GUY NORRIS / LOS ANGELES

In the 1960s it was taken for granted that development of a supersonic airliner was a natural evolution. Now higher speed is firmly back on the agenda

The desire for faster transport has been a constant. At no time since humans progressed from horseback to wheeled travel has an increase in speed not turned out to be a best-seller - with one significant exception, the Anglo-French Concorde. Yet in the 1960s it was taken for granted that the market would follow a natural evolutionary course. Forecasts presented to an International Air Transport Association technical conference in 1967 predicted that there would be a market for 1,250 supersonic transports (SSTs) between 1972 and 1978. British Aircraft Corporation, then in the midst of developing Concorde with Aerospatiale, modestly estimated its share of the market over the period would be "at least 250".

Even Boeing, at the time working on the 747 and what would become the 2707 SST project, believed the need for speed would soon relegate its new widebody to cargo duties. Joe Sutter, the legendary engineering director of the 747 programme, recalls that "many of the airlines, and the people here at Boeing, thought that the 747 was an aircraft with a limited future because the SST was going to take all the business. I even had difficulty getting people to work on the 747. They would come up to me and say: 'Keep working on the 747, and when you get done, there might be a place for you on the SST'."
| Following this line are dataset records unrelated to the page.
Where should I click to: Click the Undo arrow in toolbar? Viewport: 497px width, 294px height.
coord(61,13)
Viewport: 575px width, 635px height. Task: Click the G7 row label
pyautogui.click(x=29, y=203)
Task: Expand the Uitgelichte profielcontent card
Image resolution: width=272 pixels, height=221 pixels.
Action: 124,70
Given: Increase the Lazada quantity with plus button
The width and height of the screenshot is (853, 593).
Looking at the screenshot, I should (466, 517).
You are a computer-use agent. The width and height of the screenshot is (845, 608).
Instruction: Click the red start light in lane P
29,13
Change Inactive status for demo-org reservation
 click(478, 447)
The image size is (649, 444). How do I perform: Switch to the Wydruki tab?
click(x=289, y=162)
The pervasive threat of the SST to the future of the larger 747 was felt by Boeing to be so strong that it designed the subsonic jet with a single main deck wide enough to accommodate two 2.4m (8ft)- square sea-going containers side-by-side, convinced, as it was, that the dominance of the SST would consign the 747 to the role of a plodding freighter. Ironically, this created the blueprint for the world's first widebody and the best-selling large jet airliner in history.
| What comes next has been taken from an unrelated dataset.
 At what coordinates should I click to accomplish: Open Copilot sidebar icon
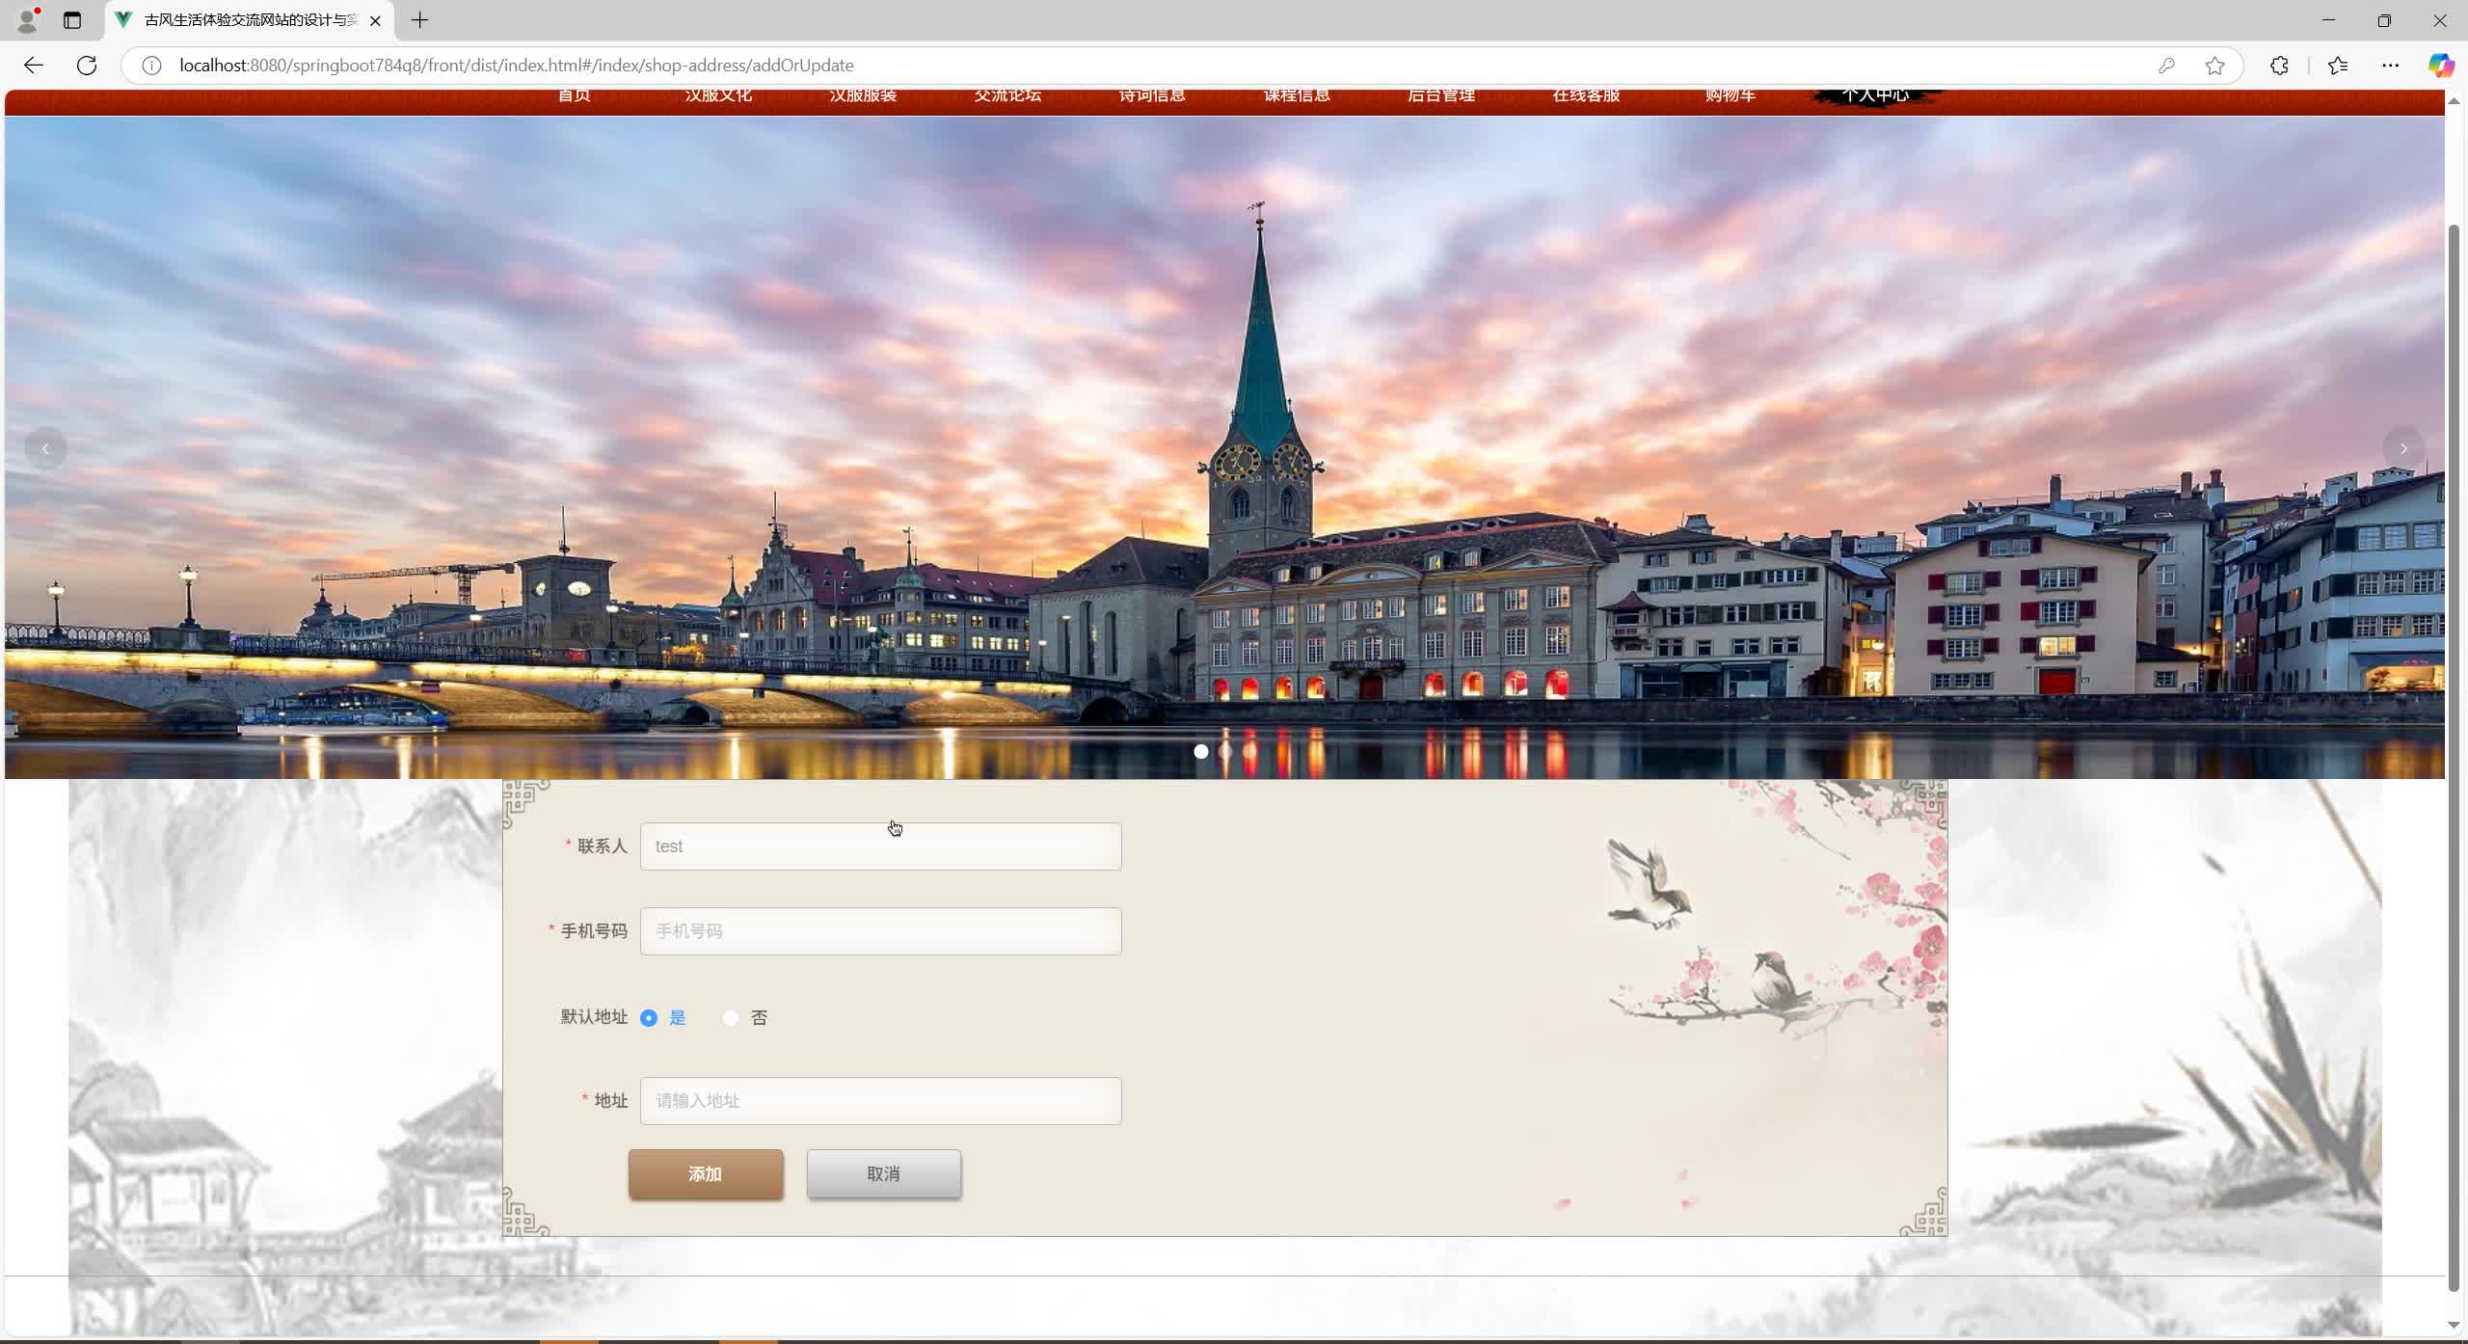(x=2440, y=66)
Of course, in 1967 few could have predicted the onslaught of environmental pressures and economic woes that would come on the heels of the Arab-Israeli conflict that year, and the subsequent oil crises. Notwithstanding, Concorde soldiered on to achieve fame as the world's only operational SST, excluding the short career of the Tupolev Tu-144, although subsonic designs have continued to dominate the commercial world ever since.
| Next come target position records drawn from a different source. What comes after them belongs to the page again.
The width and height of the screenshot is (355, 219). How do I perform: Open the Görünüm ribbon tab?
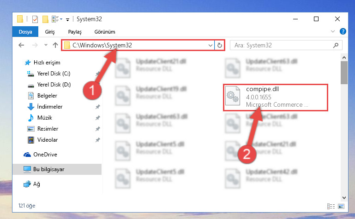coord(105,32)
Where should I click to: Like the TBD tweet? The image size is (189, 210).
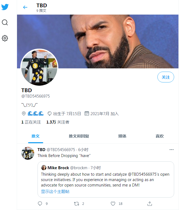(x=113, y=204)
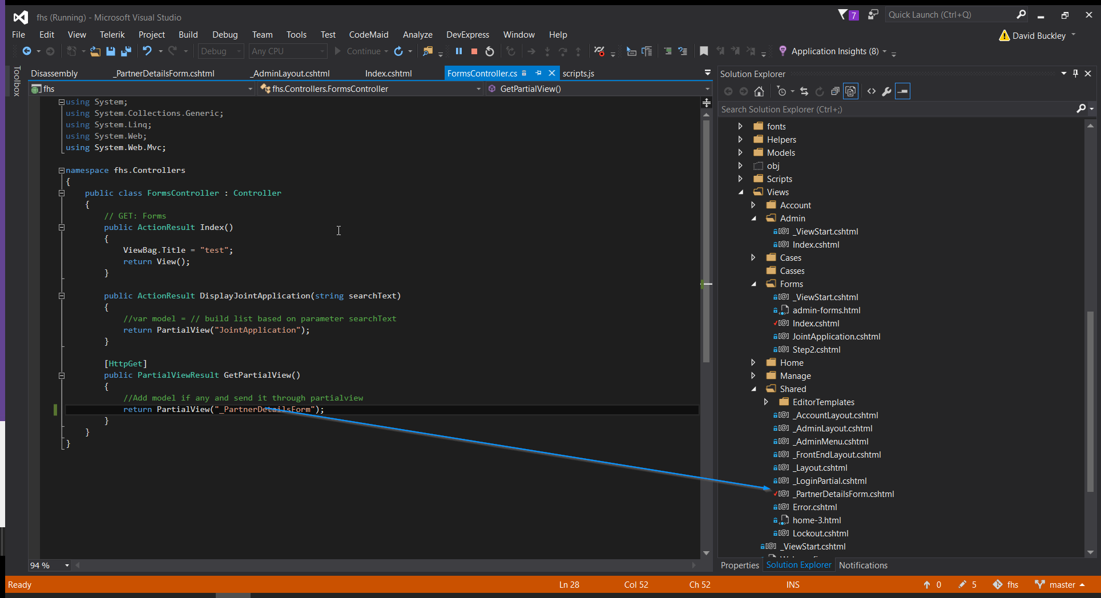Open Properties wrench icon in Solution Explorer
1101x598 pixels.
click(886, 91)
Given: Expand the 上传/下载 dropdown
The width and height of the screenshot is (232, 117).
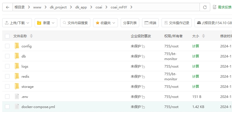Looking at the screenshot, I should (x=17, y=23).
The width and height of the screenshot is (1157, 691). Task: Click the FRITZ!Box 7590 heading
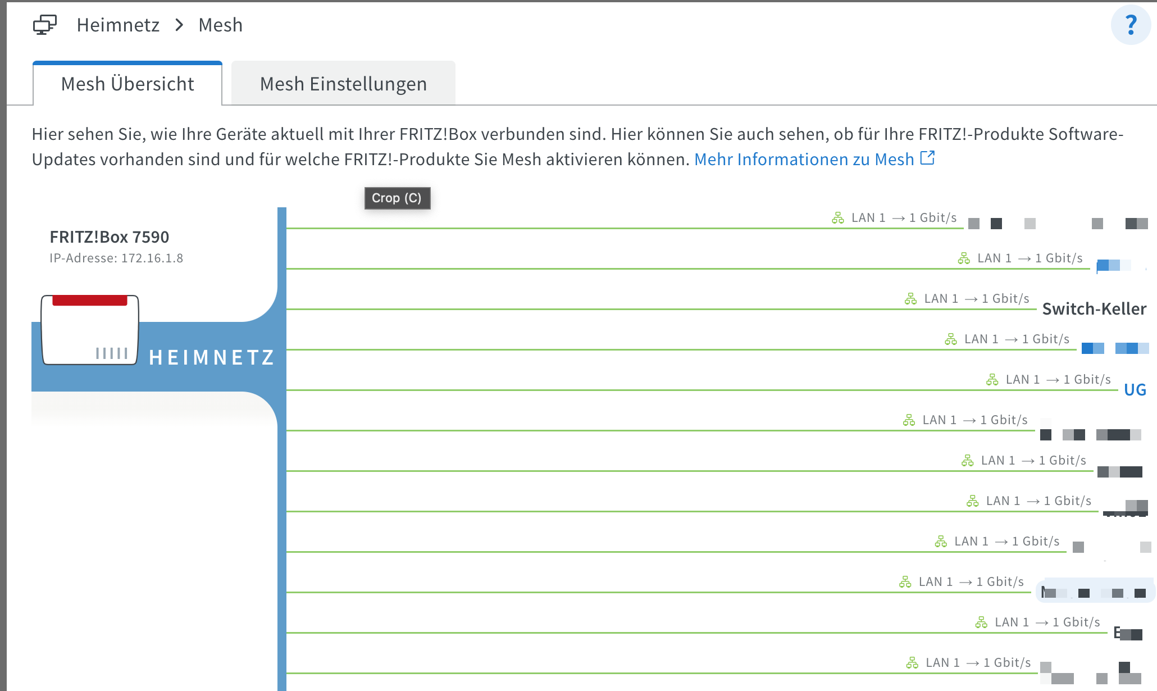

The field of high-speed civil aircraft lay fallow until the advent of the Mach 0.9 Cessna Citation X business jet in the mid-1990s, and the more recent Sonic Cruiser project reluctantly revealed by Boeing in March. Crucially, both are specifically subsonic designs, the Boeing project edging closest to the sound barrier with a planned cruise speed of Mach 0.98.

Unlike Convair's flawed 880 and 990 high-speed transports, which were aimed at the transonic category in the 1950s and 1960s, the newer concepts are able to take advantage of advanced aerodynamics, lighter materials and improved engine technology.

The tricky problem of overcoming the sound barrier, and the environmental, technical and economic difficulties this entails still remain, however. These were deemed so insurmountable that even NASA's High Speed Research programme, aimed at the long-running US high-speed civil transport, was axed in 1999.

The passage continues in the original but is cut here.